Drilling causes stress redistribution around the wellbore that can, in the case of weak formations or high in-situ stresses, result in instability. The associated delays and suspension of drilling will lead to significant financial losses. Drilling in gas hydrate-bearing sediments poses an additional risk but this risk is difficult to quantify. There is uncertainty about whether hydrates are present in a locality and how much hydrates will be encountered. Added to this is a lack of knowledge of the mechanical characteristics of hydrate-bearing sediments and a poor understanding of the effect of drilling activities on their stability conditions, their dissociation and re-formation. The general strategy of drilling operators is to avoid clearly-defined hydrate occurrences where possible, but where hydrates are only suspected no mitigation is employed. It is therefore desirable to understand and quantify the risks of drilling through hydrates so that the envelope for safe operations can be defined for different types and concentrations of hydrate occurrence in submarine sediments.

In this paper, we couple the mechanical and thermodynamic responses of hydrate-bearing sediments due to the stress redistribution resulting from drilling a wellbore and the use of drilling fluid. Fluid flow and thermal transport associated with using a drilling fluid at different pressure and temperature from the formation is included in the model.

We use a continuum approach and a finite difference code, FLAC3D. The model is constructed to simulate the stability of a wellbore drilled in a formation resembling methane hydrate-bearing sand sediments. The model couples fluid flow and thermal transport to mechanical deformation. The formation mechanical behavior is represented by a Mohr Coulomb yield criterion with strain hardening or softening. The pore pressure distribution is modeled using a single-phase Darcian flow model. The effect of the varying pore pressure on the stress field is accounted for in the stability analysis.

The cohesion softening/hardening accounts for varying concentration of gas hydrates in the pore space as a result of hydrate dissociation and re-formation. Thermodynamic data of pressure and temperature corresponding to the stability of gas hydrates is used to simulate the change in hydrate stability as a result of the change in system pressure associated with drilling, fluid flow and thermal transport. The resulting amount of hydrates in the pore space can be calculated accordingly, using Boyle’s law to equilibrate pressures. The incremental change in porosity can then be calculated. The permeability is updated using an empirical power law relationship based on our own experimental results. The cohesion corresponding to the new percentage of hydrates is then fed back into the model.
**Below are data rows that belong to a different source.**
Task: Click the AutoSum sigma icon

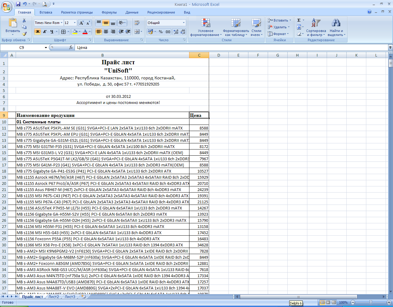Action: click(299, 20)
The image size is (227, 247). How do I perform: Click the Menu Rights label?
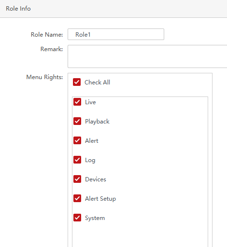pos(44,77)
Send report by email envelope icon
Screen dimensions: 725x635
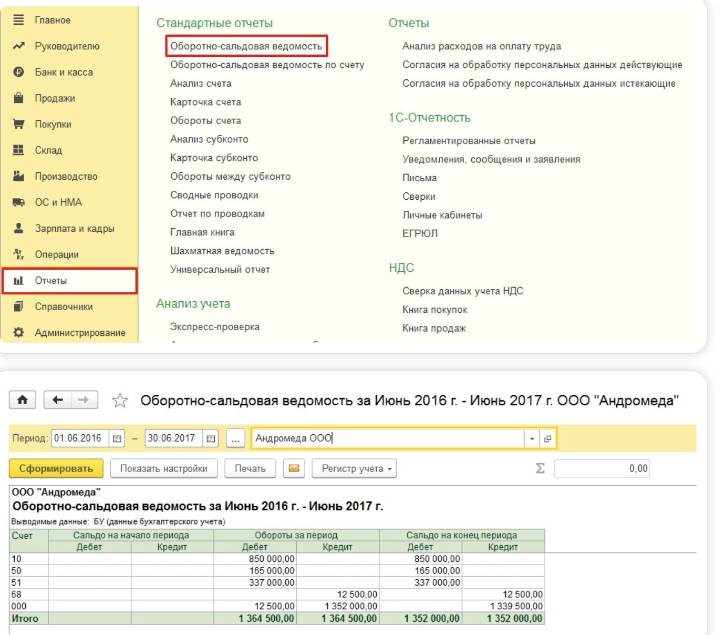pos(294,468)
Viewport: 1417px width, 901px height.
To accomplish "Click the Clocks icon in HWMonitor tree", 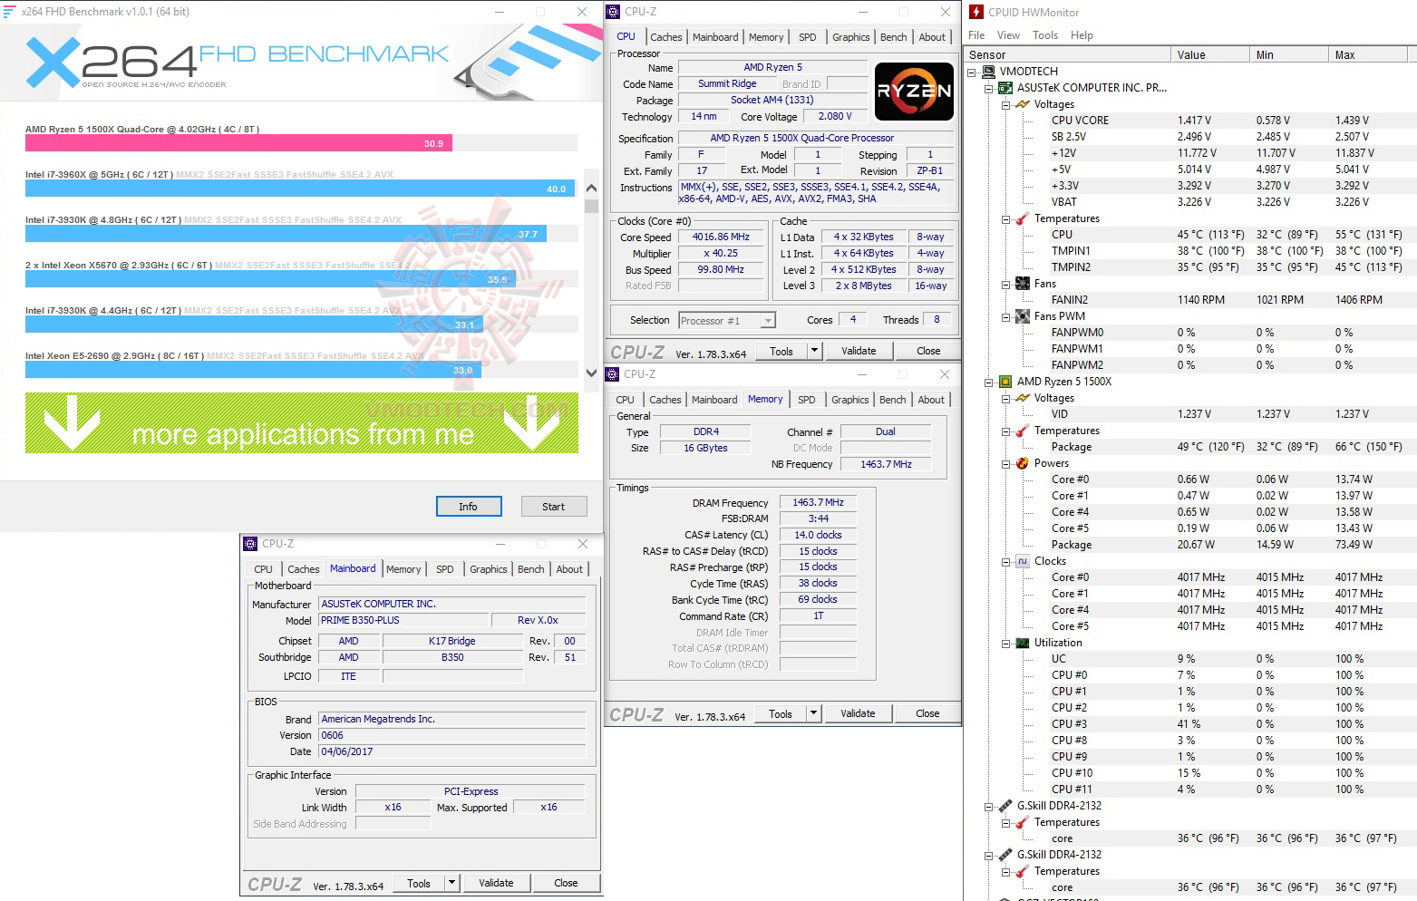I will pyautogui.click(x=1023, y=561).
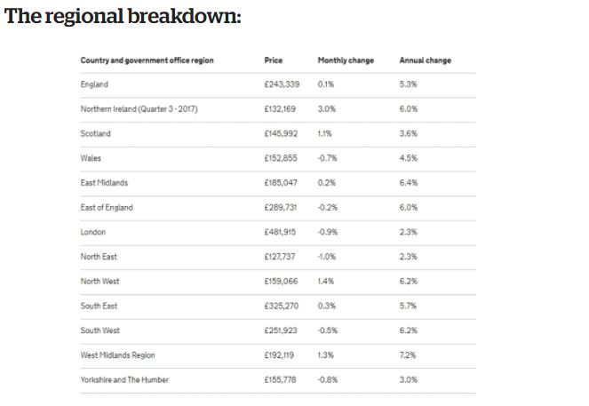Click the Scotland price £145,992
The height and width of the screenshot is (406, 589).
(x=283, y=134)
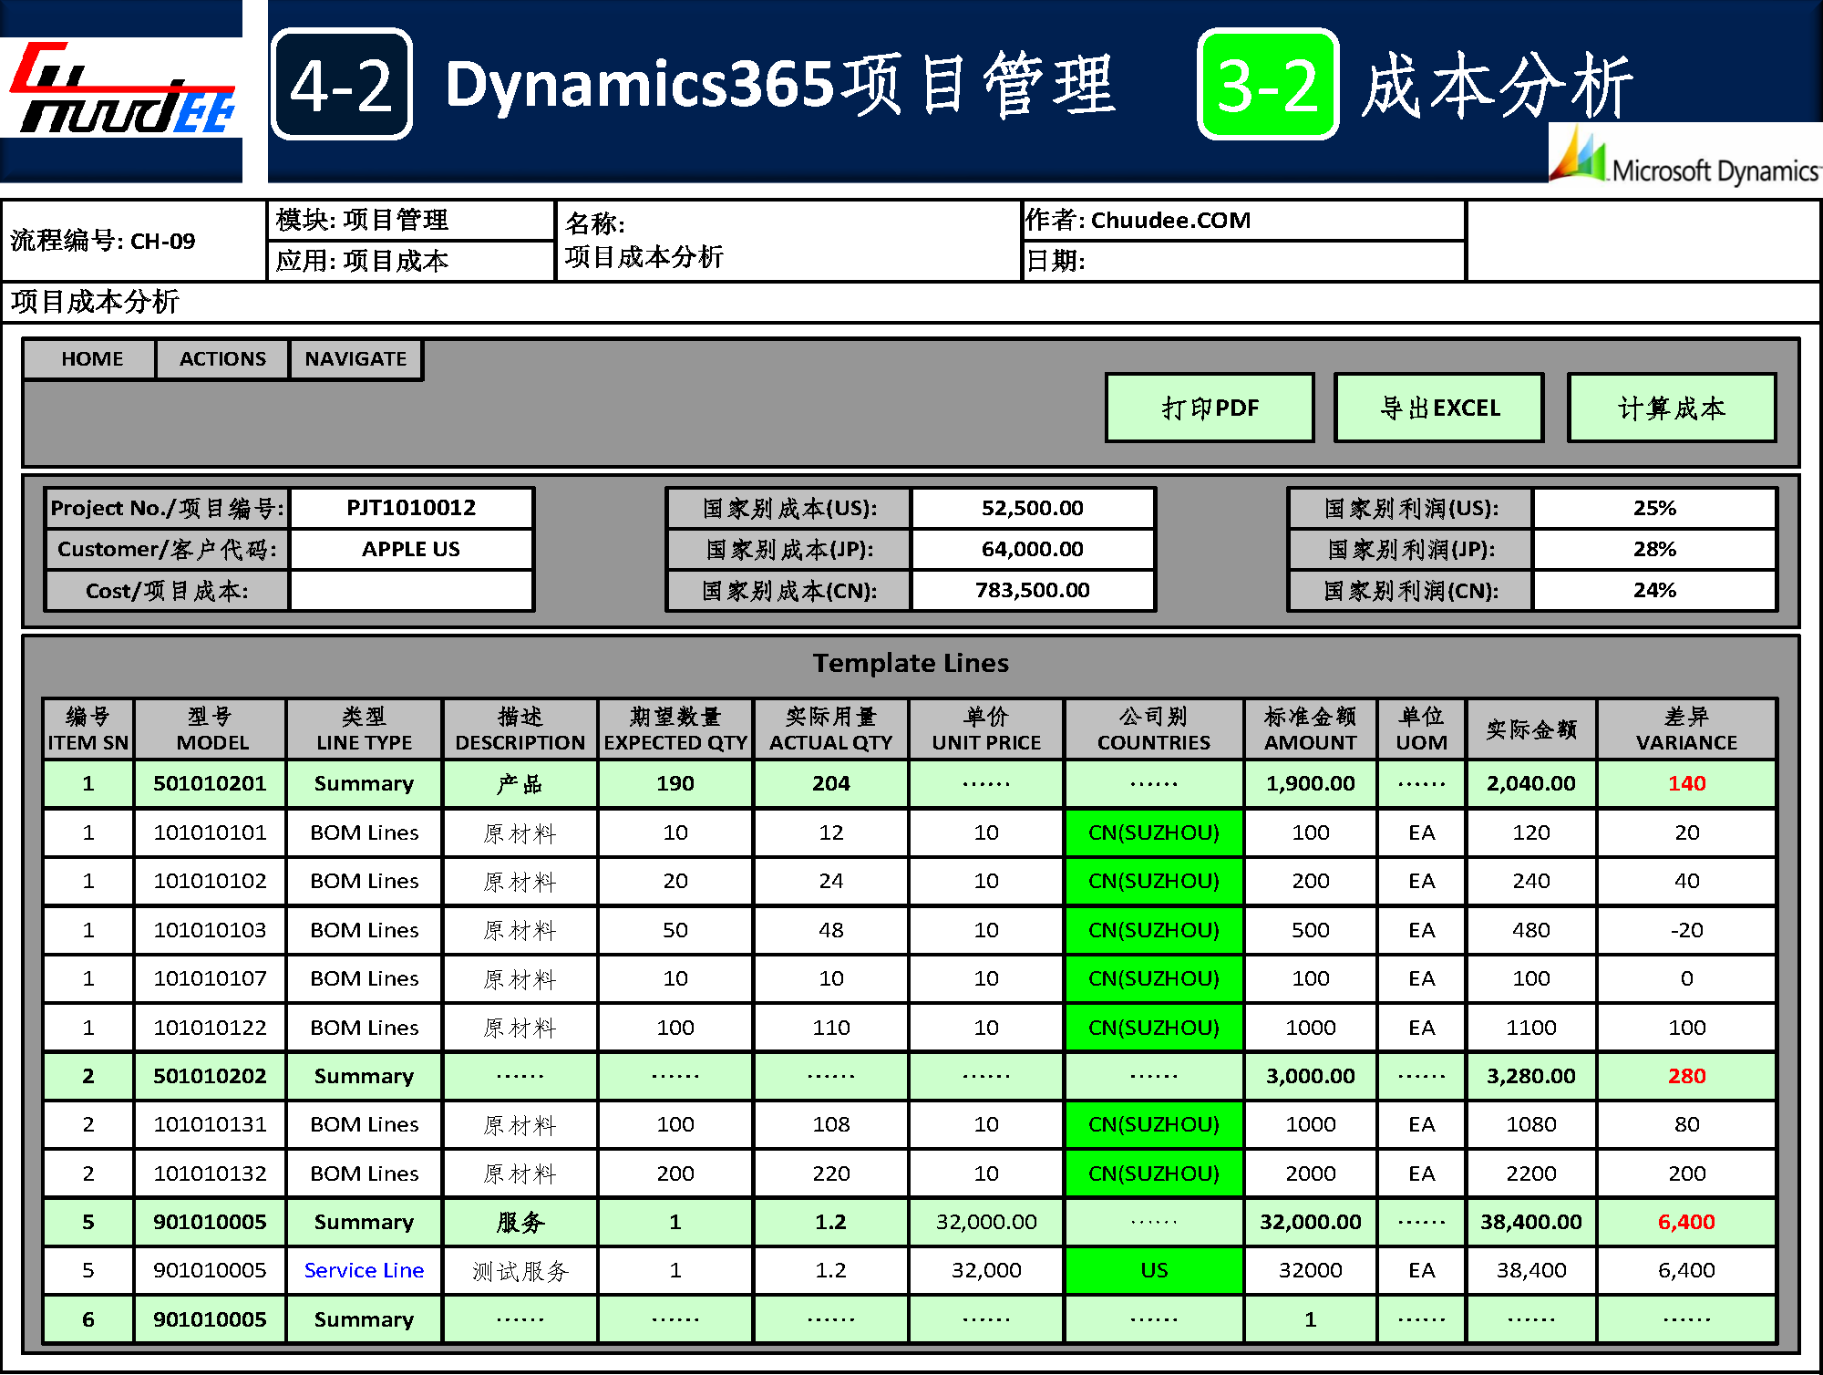Select the green US country cell
Viewport: 1823px width, 1375px height.
1153,1270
The cohesion and other mechanical properties are obtained from laboratory experiments for a range of hydrate concentrations. Strength parameters for porous sediments cemented by hydrates, based on correlations between cementation strength and elastic moduli deduced from Vp, Vs and small strain deformations measured in the Heriot Watt Laboratory will be used in addition to published data.

The numerical model helps to understand the response of hydrate-bearing sediments to processes associated with overbalance drilling of a wellbore. The general approach could also be applied to modeling the time-dependent response of hydrate-bearing sediments to thermal and mechanical loadings placed on the seabed.